SG Konstanz zur Erstattungspflicht der Erben bei weitergezahlten Renten an Verschollenen

ESV-Redaktion Recht
22.08.2025
Können Erben für Rentenzahlungen an einen Verschollenen haften – und wenn ja, in welchem Umfang? Diese Fragen hat das SG Konstanz in einem kürzlich veröffentlichten Urteil beantwortet.
In dem Streitfall bezog der Vater der Klägerinnen und des Klägers eine Altersrente und eine Witwerrente. Seit einem Badeunfall am Bodensee vor einigen Jahren wurde der Vater vermisst. Auch sein Leichnam wurde nie geborgen. 
 
Die beklagte Rentenversicherung stellte die Rentenzahlungen nach Bekanntwerden des Unglücks im Dezember 2011 ein. Mit Bescheid vom 09.01.2015 nahm die Beklagte die Rentenzahlungen auf das bekannte Konto des Erblassers wieder auf und zahlte die Renten für die Zeit ab dem 01.01.2012 insgesamt 42.080,49 EUR nach.

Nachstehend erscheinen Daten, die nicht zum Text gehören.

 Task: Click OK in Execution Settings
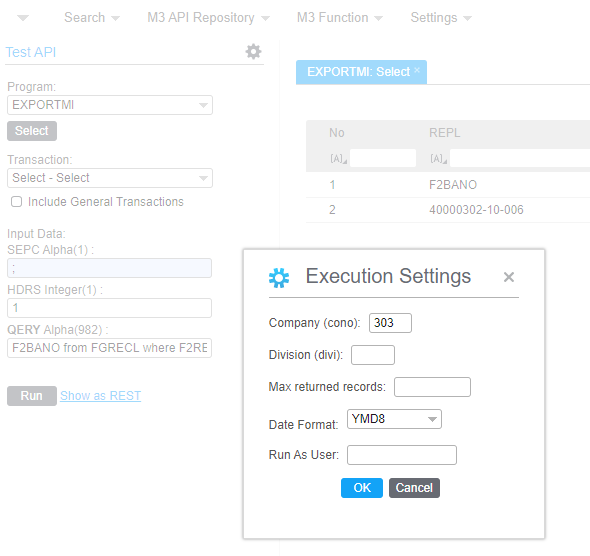pyautogui.click(x=362, y=488)
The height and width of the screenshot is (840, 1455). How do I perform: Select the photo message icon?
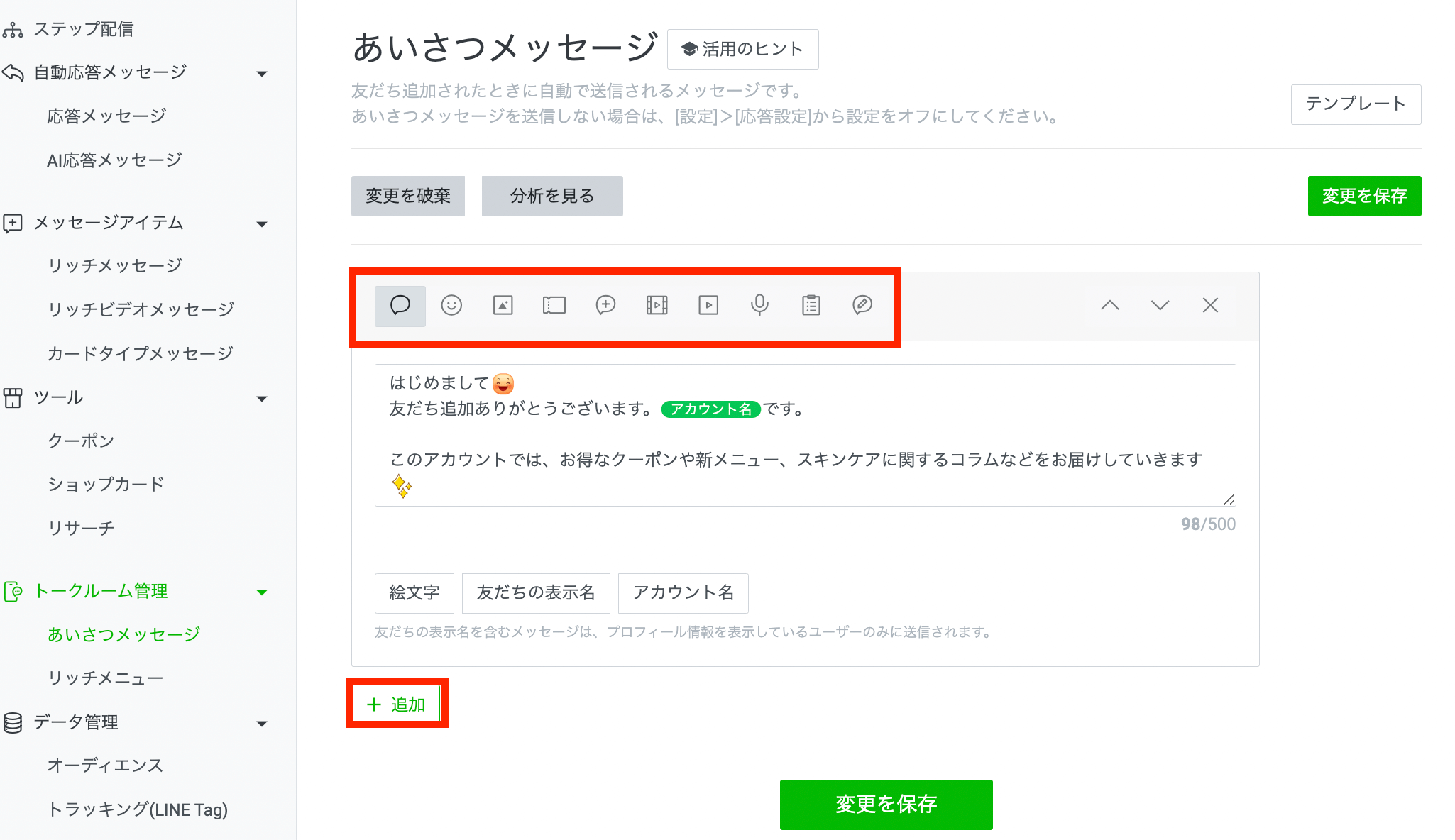click(503, 306)
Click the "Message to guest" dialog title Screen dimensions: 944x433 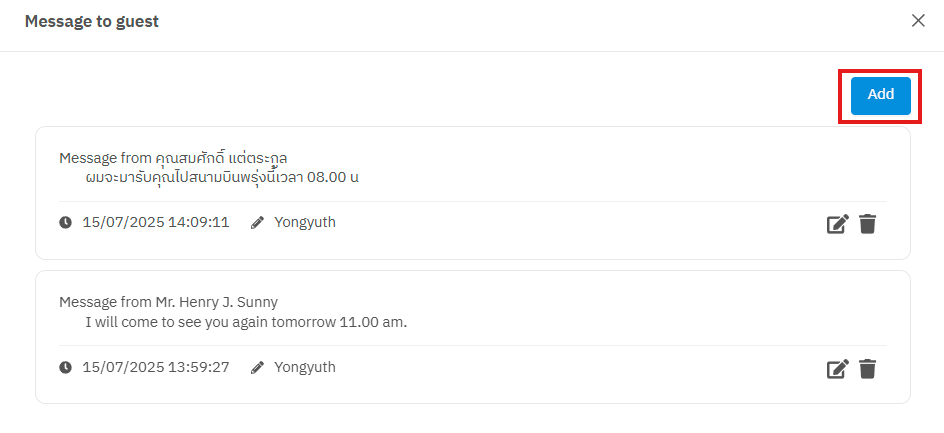(92, 21)

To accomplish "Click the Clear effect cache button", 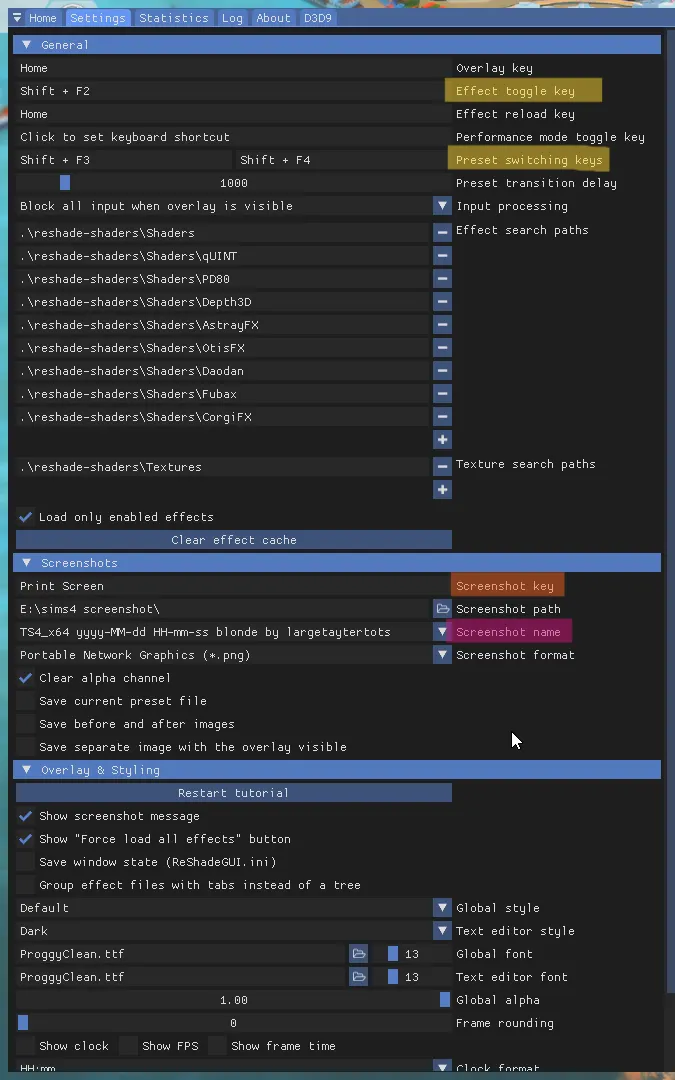I will tap(234, 540).
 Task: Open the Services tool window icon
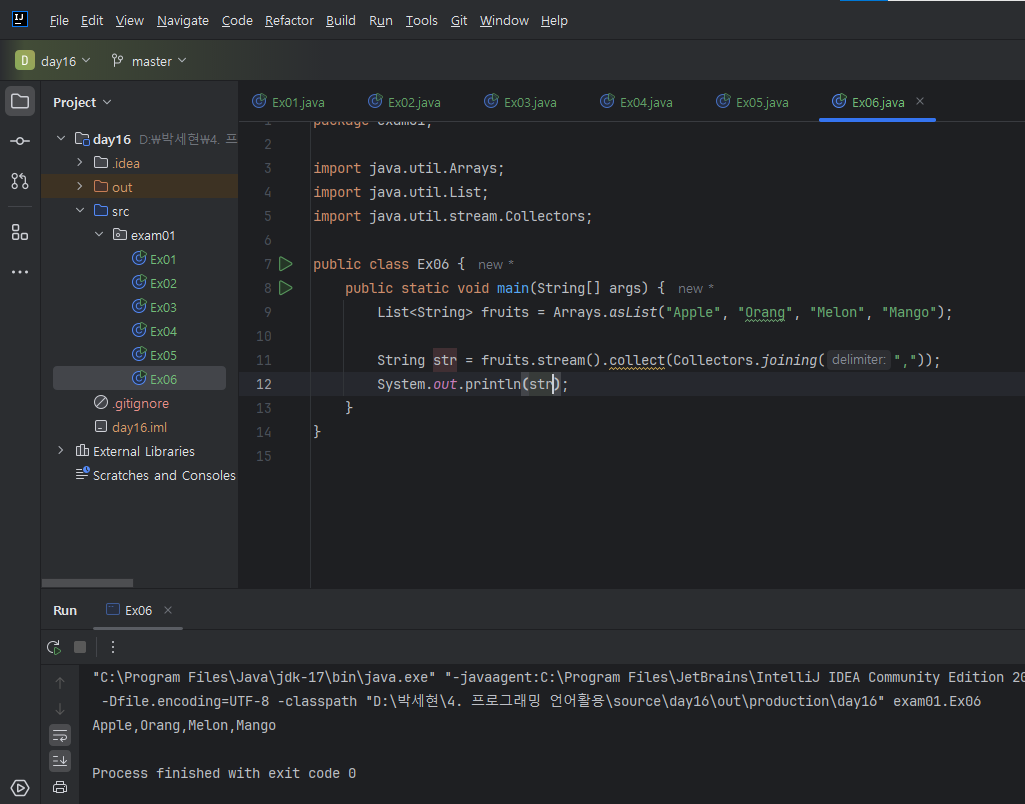(20, 788)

Hierbei wies die Beklagte aber darauf hin, dass sie die Rente nur unter Vorbehalt zahlt – die Zahlungen aber zurückfordern wird, falls der Erblasser rückwirkend für tot erklärt werden sollte.
 
Im weiteren Verlauf des Jahres 2015 durften die Rentenversicherungsträger aufgrund einer Gesetzesänderung den wahrscheinlichen Todeszeitpunkt dann selbst bestimmen (§ 6 Absatz 6, 2. HS SGB VI mit § 49 Satz 3 SGB VI, siehe unten). Die beklagte Rentenversicherung ging dann davon aus, dass der Vater der Kläger höchstwahrscheinlich beim Badeunfall ums Leben kam, und erließ daraufhin den entsprechenden Bescheid.
 
Weil sowohl das SG Reutlingen als auch das LSG Baden-Württemberg bestätigt hatten, forderte die Beklagte die gezahlten Renten von den Erben zurück.
 
Gegen den Rückforderungsbescheid zogen die Kläger erneut vor Gericht – dieses Mal vor das SG Konstanz. Ihre Begründungen:

  • Rente teilweise verbraucht: Die Rente sei zum Teil aufgebraucht, weil ihnen erhebliche Kosten zur Erhaltung des Wohnhauses des Vaters entstanden seien.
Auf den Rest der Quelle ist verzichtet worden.